--- Source data ---

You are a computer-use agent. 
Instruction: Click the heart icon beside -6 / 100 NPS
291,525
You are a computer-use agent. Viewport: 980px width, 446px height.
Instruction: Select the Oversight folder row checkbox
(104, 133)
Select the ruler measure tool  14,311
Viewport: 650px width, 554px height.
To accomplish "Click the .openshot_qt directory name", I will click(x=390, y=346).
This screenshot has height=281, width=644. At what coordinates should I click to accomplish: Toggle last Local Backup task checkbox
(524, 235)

---
--- Source data ---

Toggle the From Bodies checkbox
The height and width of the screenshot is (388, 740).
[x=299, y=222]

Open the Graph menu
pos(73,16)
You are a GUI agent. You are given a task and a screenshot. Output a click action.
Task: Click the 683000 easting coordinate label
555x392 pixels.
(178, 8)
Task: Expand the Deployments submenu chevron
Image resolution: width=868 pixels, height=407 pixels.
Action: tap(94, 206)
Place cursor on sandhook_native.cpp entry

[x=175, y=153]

---
--- Source data ---

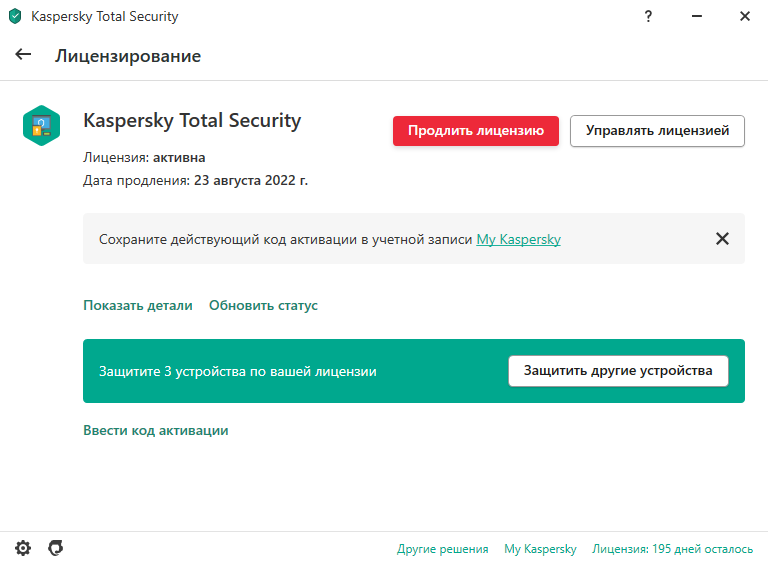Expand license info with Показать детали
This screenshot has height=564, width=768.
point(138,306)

---

** What the exercise asks **
From the data above, show each line that contains "Viewport".

** Task output **
You are a computer-use agent. Viewport: 980px width, 446px height.
Viewport: 650px width, 554px height.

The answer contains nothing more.